Mike Smith has been the go-to guy for the Coyotes franchise for the past five years, dating back almost to the day he arrived with the organization. But after four disappointing seasons in a row, Smith, and the Coyotes, are hoping this is the year he once again finds his top form.
Since his near-Vezina Trophy worthy campaign in his first season with the Coyotes — a season in which he almost single-handedly powered the team to a Western Conference final appearance — Smith has posted four-straight seasons with save percentages at or below .916, his goals-against average has steadily been above 2.50 and he has managed only 11 clean sheets since his awesome eight-shutout campaign in 2011-12.
With his numbers slipping and his age increasing, Smith’s chances to keep his job in Arizona have seemingly been slowly slipping away. He still has three years remaining on his six-year, $34-million deal, but the challenges from his backups continue to come. During the 2014-15 season, he was pushed for the starting job by Devan Dubnyk before the Coyotes shipped the netminder to the Minnesota Wild. This past season, youngster Louis Domingue took over when Smith was sidelined and had some inspired performances leading to a new two-year, one-way deal.

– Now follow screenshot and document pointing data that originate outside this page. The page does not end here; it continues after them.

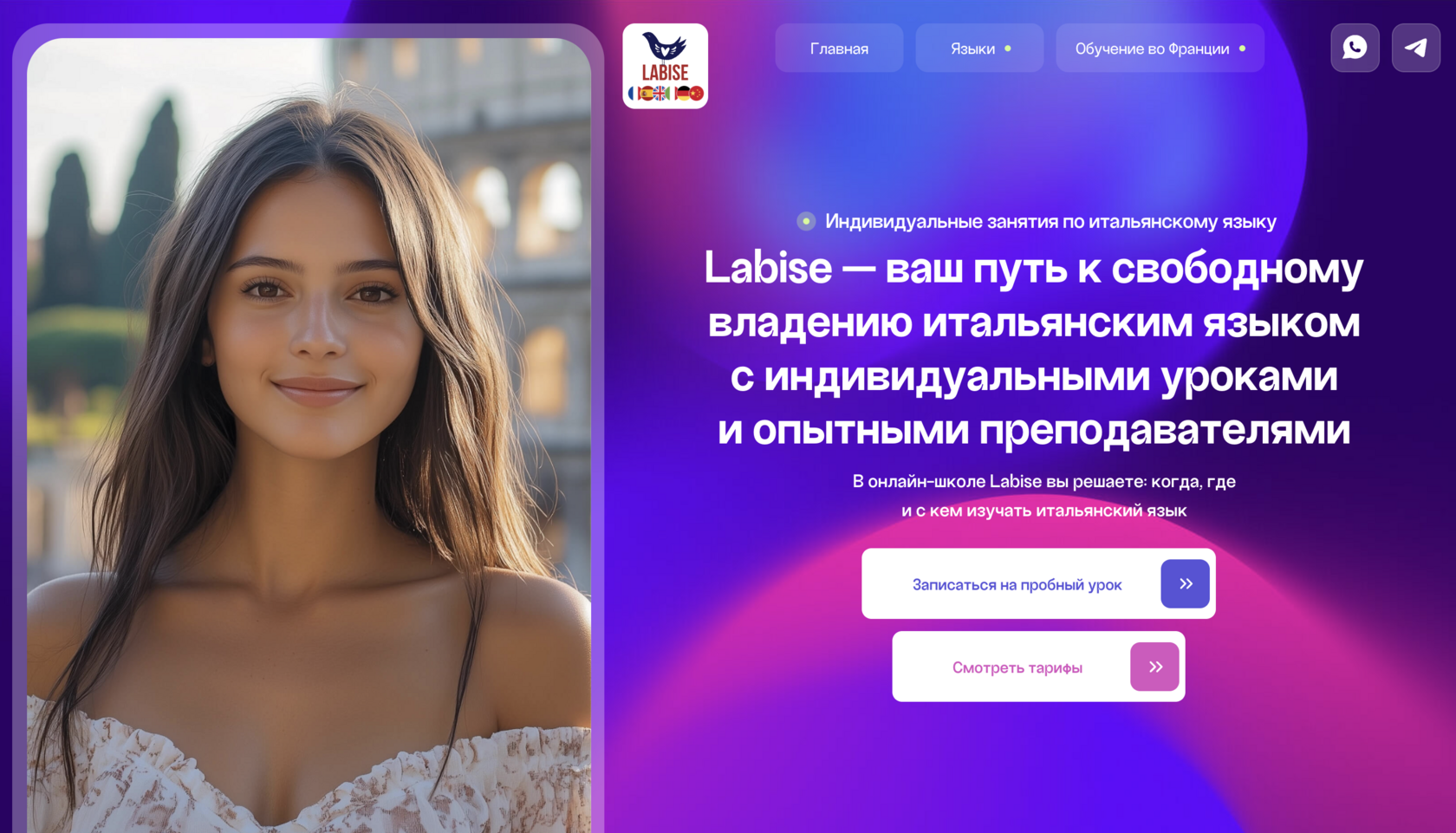Open the Telegram contact icon

[1416, 48]
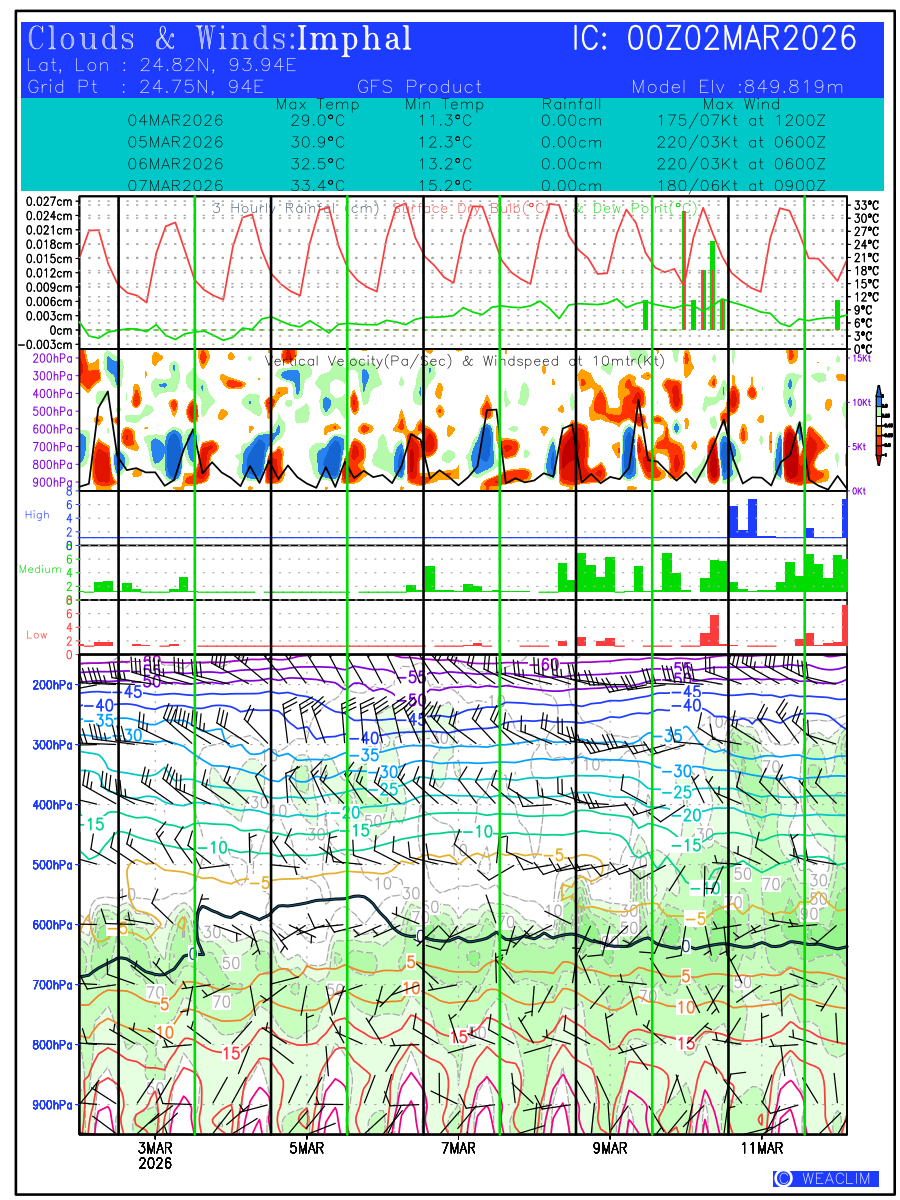Image resolution: width=900 pixels, height=1200 pixels.
Task: Click the 33°C tick on temperature axis
Action: 865,204
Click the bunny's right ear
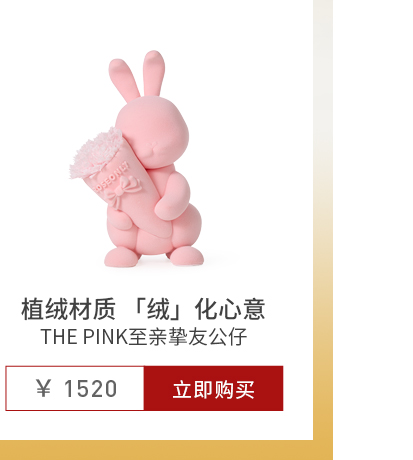 [154, 73]
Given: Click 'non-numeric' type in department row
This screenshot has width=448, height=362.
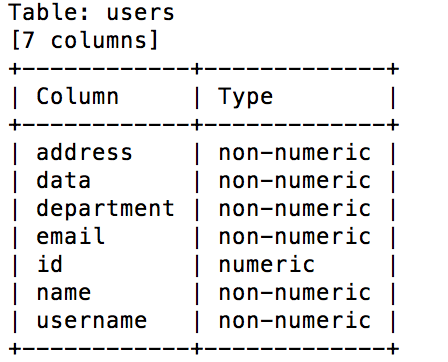Looking at the screenshot, I should click(295, 209).
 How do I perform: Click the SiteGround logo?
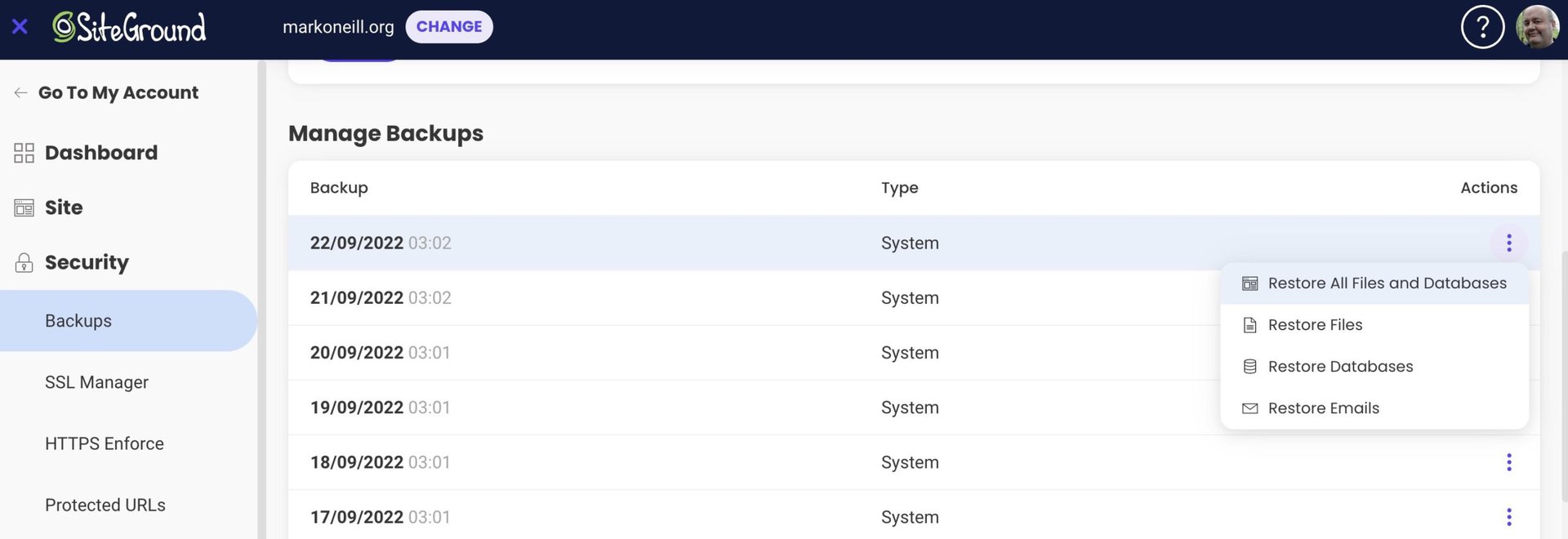coord(130,27)
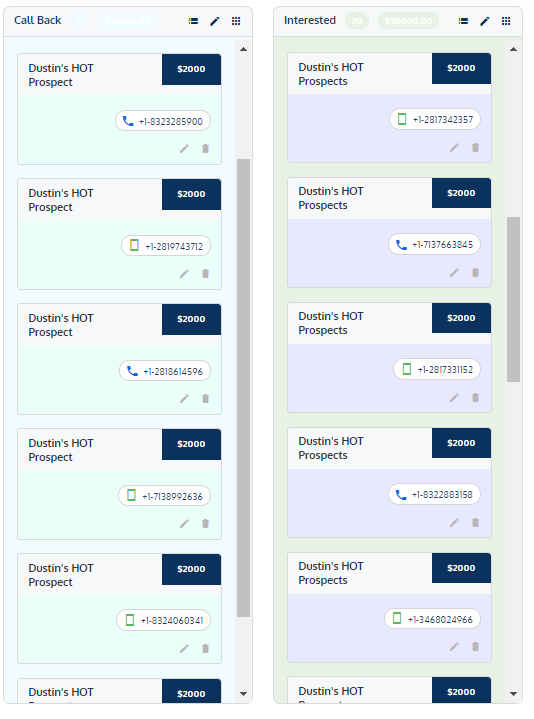Click down arrow of Interested column scrollbar
Screen dimensions: 534x719
[x=513, y=694]
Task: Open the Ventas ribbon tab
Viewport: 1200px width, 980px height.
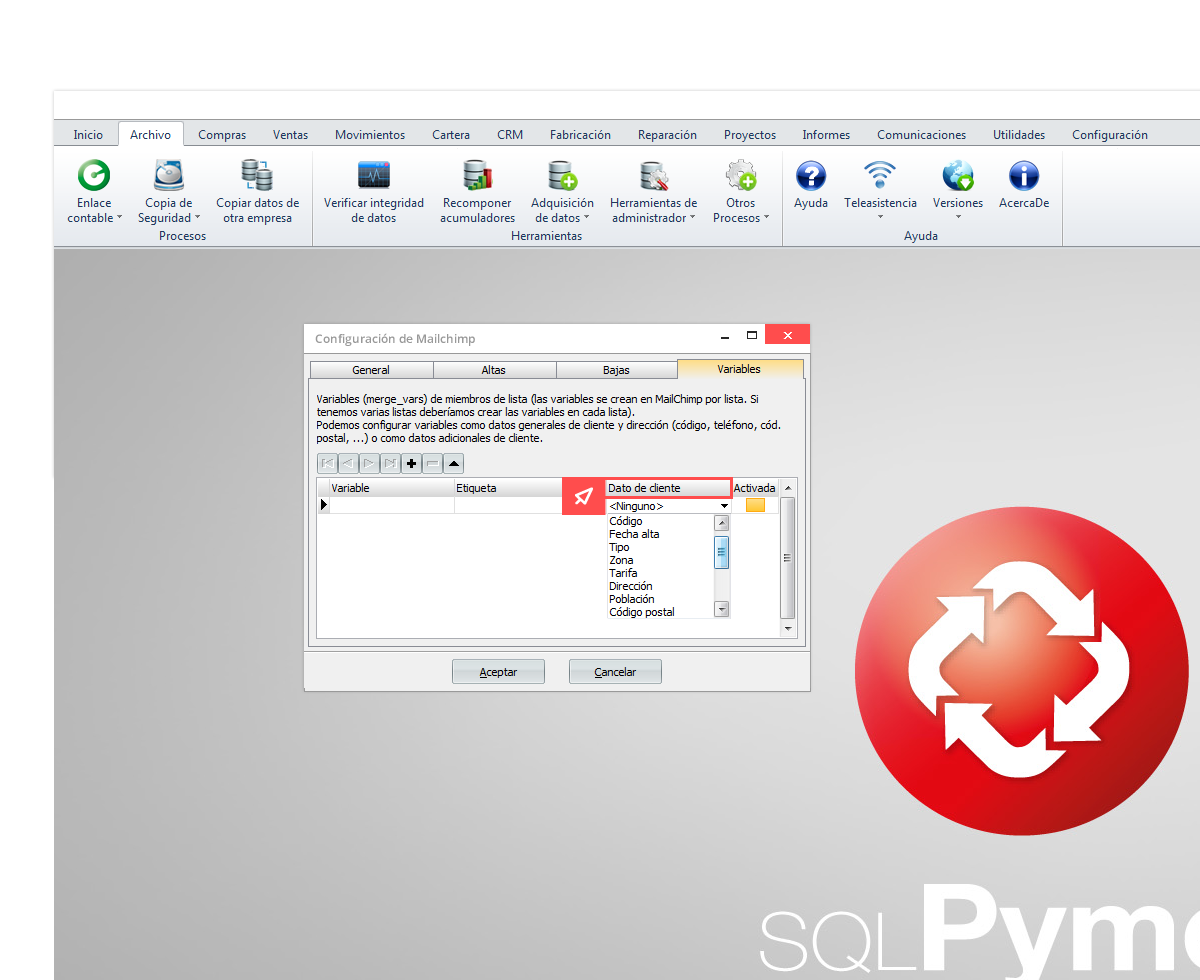Action: coord(290,135)
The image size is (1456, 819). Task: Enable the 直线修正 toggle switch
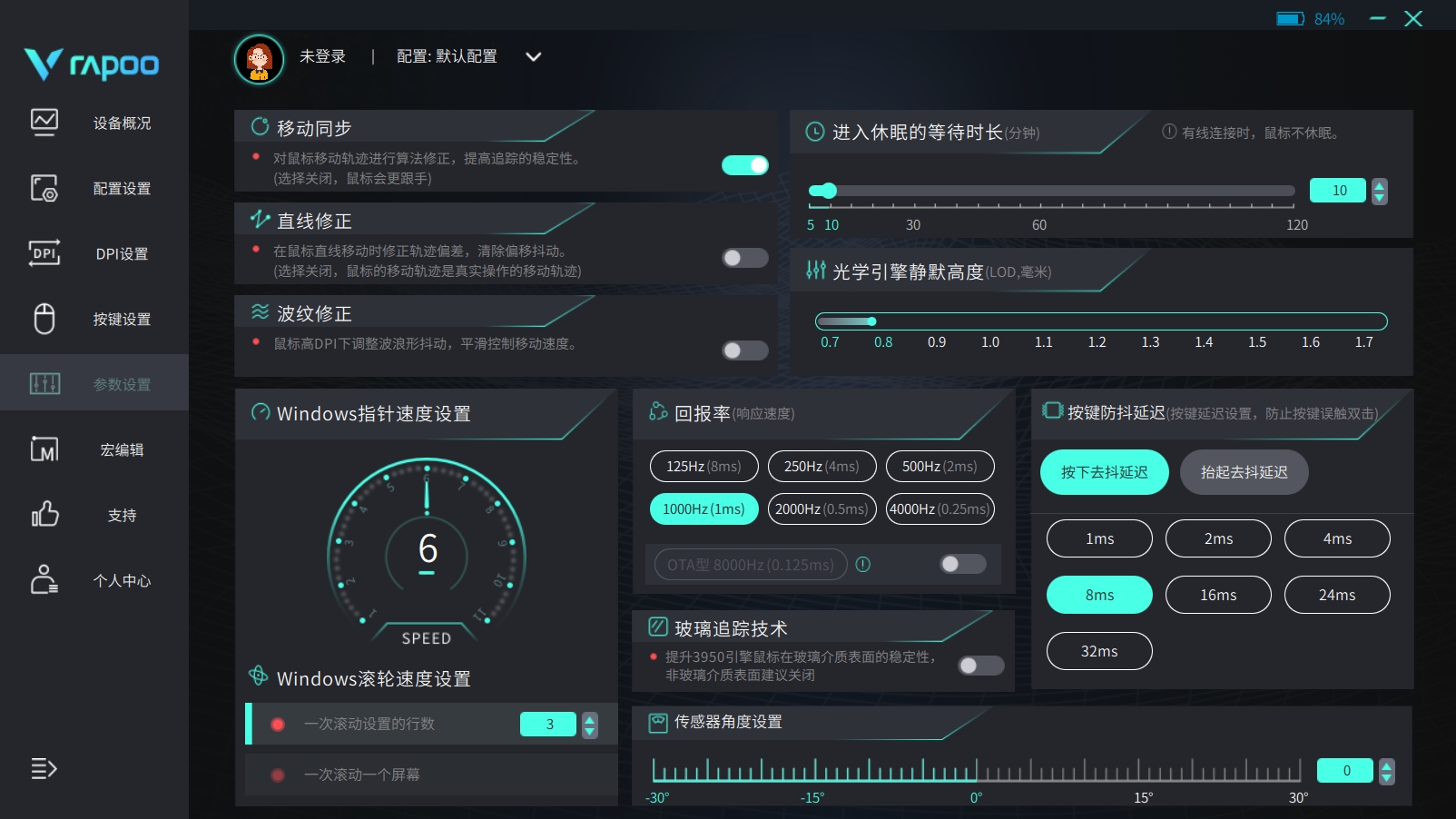745,258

But Smith is trying to right his performance and find the form that made him an all-star calibre netminder. That starts, Smith told AZ Central’s Sarah McLellan, with his “mentality” and trying to stop himself from putting the pressure of the Coyotes performance solely on his own shoulders.
“I think the last couple years we haven’t been up the standings where we want to be,” Smith told McLellan. “We haven’t been a playoff team. I think I’ve put a lot of added pressure on myself to carry the load and do more than just my job, honesty. It hasn’t really worked out in my favor.”
To say it hasn’t worked out in his favor might be putting it lightly. Smith’s numbers, especially his league-leading five shutouts, had some sparkle the year following his 2011-12 campaign, but his even-strength numbers have been far from excellent.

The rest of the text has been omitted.